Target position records
________________

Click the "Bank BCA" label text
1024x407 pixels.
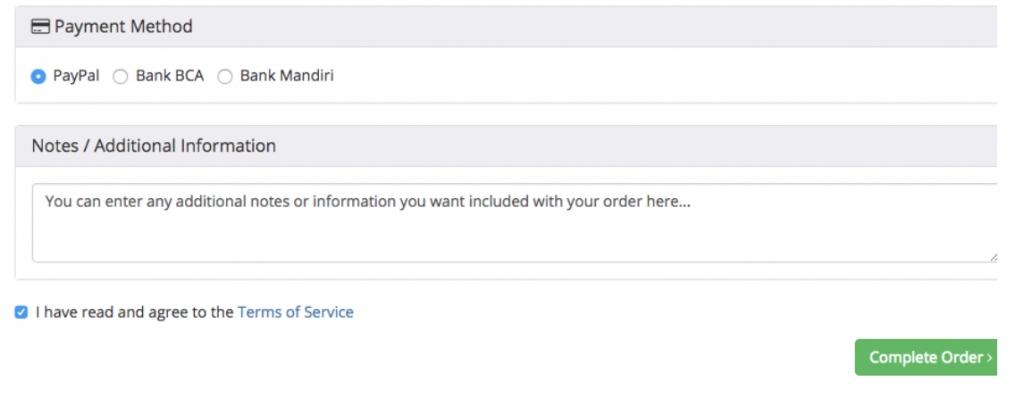(169, 76)
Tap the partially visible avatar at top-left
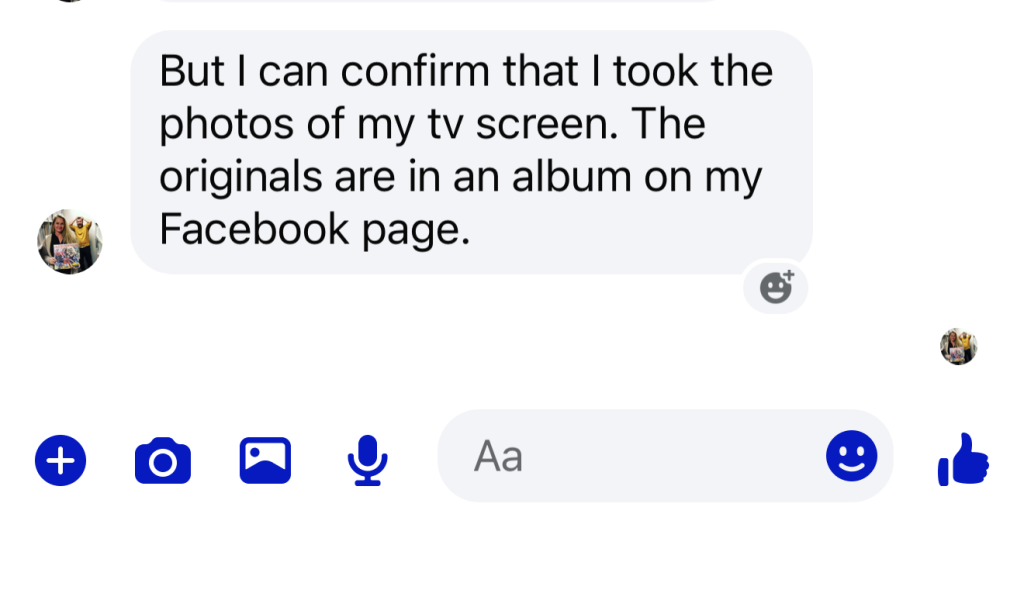This screenshot has width=1024, height=600. click(68, 1)
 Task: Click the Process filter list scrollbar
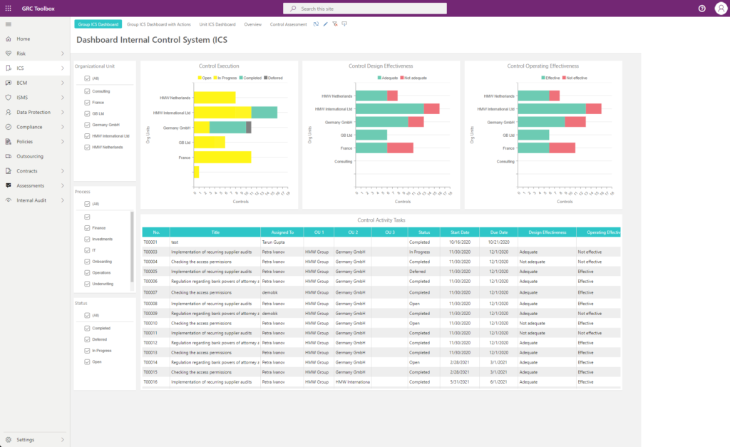point(132,247)
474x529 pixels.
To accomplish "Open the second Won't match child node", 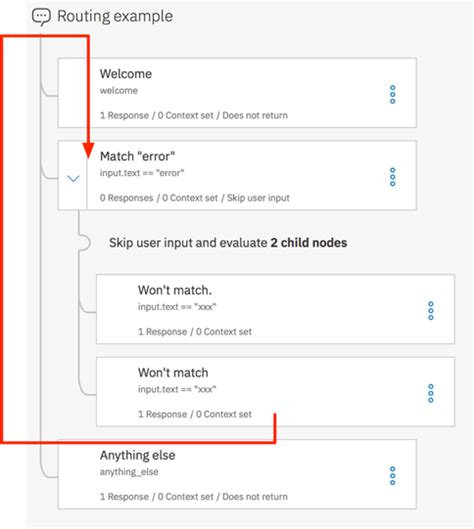I will click(275, 392).
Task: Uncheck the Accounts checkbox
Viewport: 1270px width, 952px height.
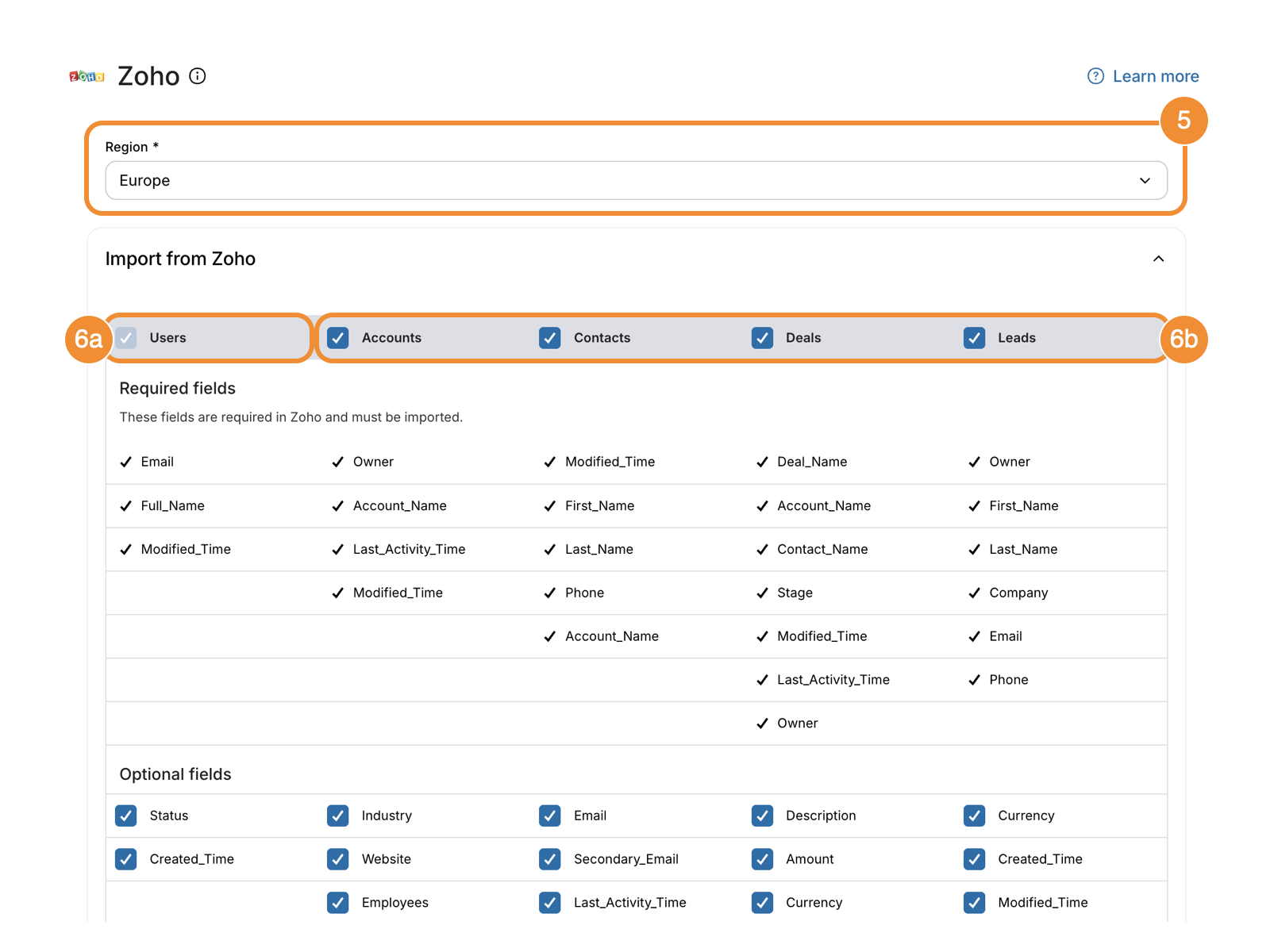Action: tap(338, 338)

________________

Copy the lines word for word, starting at the first line of the records and ending at the line containing "point(132,247)". Leave the pictures out of your copy.

Click the "Bank BCA" label text
1024x407 pixels.
(169, 76)
Tap the partially visible avatar at top-left
This screenshot has width=1024, height=600. click(68, 1)
 Task: Click the Process filter list scrollbar
point(132,247)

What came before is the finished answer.